IBSEN MARTÍNEZ 16 de agosto de 2016
Vine a
caer en cuenta de que Fidel Castro acaba de cumplir ¡90 años! leyendo los
portales de la prensa digital.
Nicolás
Maduro, superlativo admirador venezolano del cumpleañero, ha volado a La Habana
para la ocasión y las fotos nos lo muestran, risueño y de lo más peripuesto,
con esa especie de guayabera militarizada que suele vestir, acaso para fundirse
mejor con la sargentería bolivariana y sentirse más a tono con sus jefes: los
narcogenerales del cártel de Diosdado Cabello.
En
cuanto a la significación que para América Latina pueda tener el que Fidel
Castro, inminente motivo de los cultos funerarios de la izquierda mundial,
llegue gateando y acezante a los 90 años, no creo que pueda añadirse nada más a
lo que el brillante escritor cubano Rafael Rojas publicó hace pocos días en estas
mismas páginas. Ni decirlo mejor.
Me
ocuparé, más bien, de algo que, a un mismo tiempo, me irrita y me entristece.

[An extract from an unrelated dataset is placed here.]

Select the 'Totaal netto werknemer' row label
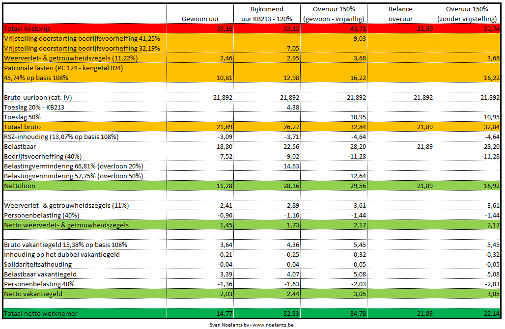 (40, 313)
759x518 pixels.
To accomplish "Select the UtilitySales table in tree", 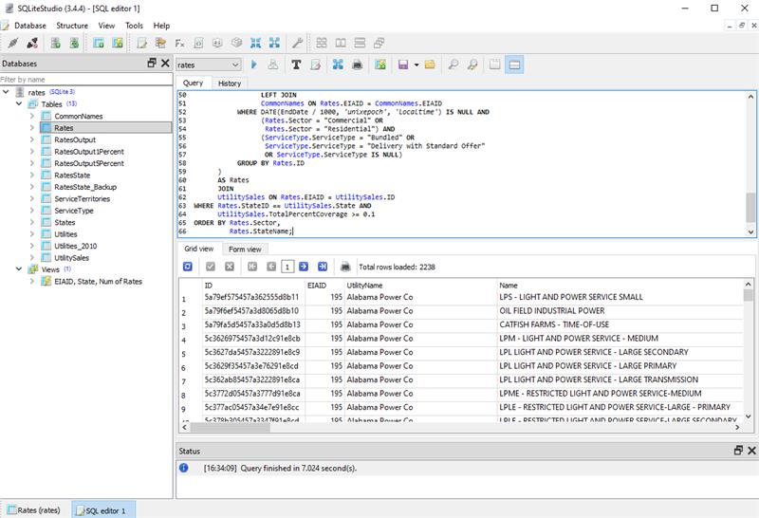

Lo traigo a esta bagatela semanal porque sé que el asunto entristece a
muchísimos otros venezolanos.
Me
refiero a uno de los efectos rara vez contemplados en sus análisis por los
especialistas en política internacional. La verdad, no tendrían por qué
considerarlo: no es tema que caiga en el ámbito de sus competencias.
La
cosa es ésta: resulta desolador que los venezolanos deban a Hugo Chávez, máximo
oficiante del culto en vida a Fidel Castro y su catastrófica revolución, el
haber desarrollado una casi total abominación por todo lo cubano, por la
“cubanía”, la cubanidad, la “condición cubana”; en fin, como quiera usted
llamar a la cálida magia empática que los cubanos dispensaron siempre entre
nosotros. Es algo que habría sido inconcebible en Venezuela hace apenas unos
lustros.
No
exagero al decir que, en Venezuela, contar con un amigo cubano fue siempre como
contar con un amuleto viviente contra la mala suerte.
Recuerdo
al primer cubano que ví de cerca alguna vez. Se llamaba, y sigue llamándose José
Tartabull, y fue por muchos años jugador profesional de béisbol. Llegó a jugar
con los Medias Rojas de Boston y, creo que también con el Kansas City, pero en
Venezuela jugaba para mi equipo, los Leones del Caracas. Igual que Sandy
Amorós, Tartabull era zurdo y jugaba en el jardín izquierdo.
Yo no
tendría arriba de 13 años cuando la pandilla con que solía ir al parque de
béisbol avistó a Tartabull, después de un partido dominical. Así que este
cuento debió ocurrir en 1964.
Estaba
Tartabull parado en una “arepera” de la avenida Roosevelt, introduciendo a un
lanzador gringo, llamado Ken Rowe, en las delicias de la arepa rellena.
Recuerdo que los acompañamos a hasta su alojamiento, un apartohotel cercano,
asaeteando a Tartabull con toda clase de preguntas idiotas sobre si no le
resultaba incómodo, antinatural, patrullar el jardín izquierdo siendo zurdo.
Nos
gustó oírlo hablar, nos gustó su acento, nos gustó el “tumbao” con que caminaba
llevando su maletín al hombro, la naturalidad con que se había amañado a nuestro
país. Lo que trato de decir es que, más que el hecho de que aquella estrella
jugase para nuestro equipo, nos hizo felices constatar cuán chéveremente
familiar podía resultar un cubano en Venezuela.
Hoy,
cuarenta años más tarde, y después de tres lustros de parasitario protectorado
castrista, servilmente promovido por el chavismo, me hieren las palabras de una
mujer del pueblo venezolano, proferidas con supremo e insolidario rencor, al
comentar la suerte de un médico cubano abaleado por el hampa caraqueña.
”Que
se joda”, se le escuchó decir. “ El cubano bueno viene por tierra”.